Material shown

/---

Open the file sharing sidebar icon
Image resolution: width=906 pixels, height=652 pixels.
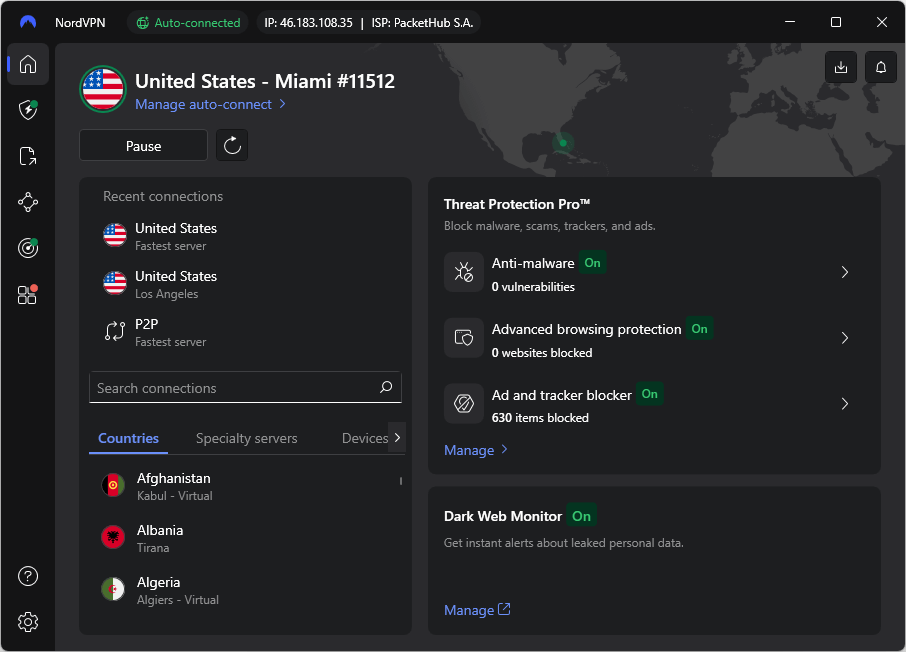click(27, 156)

\---
/---

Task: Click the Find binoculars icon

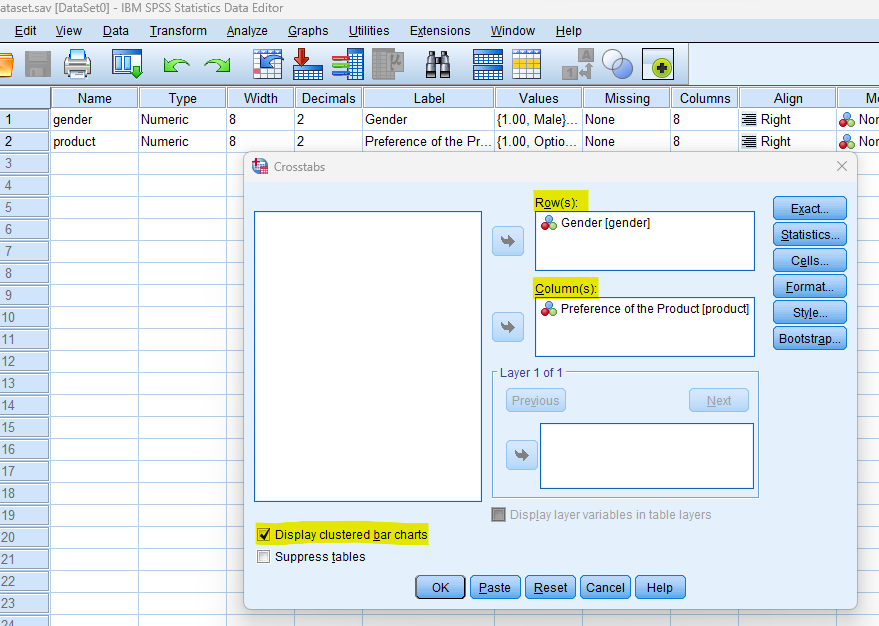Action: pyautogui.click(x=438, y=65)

\---

Description of the task
Return every line from the items above that contains the word "icon".

Result for this exercise
Open the file sharing sidebar icon
Task: Click the Find binoculars icon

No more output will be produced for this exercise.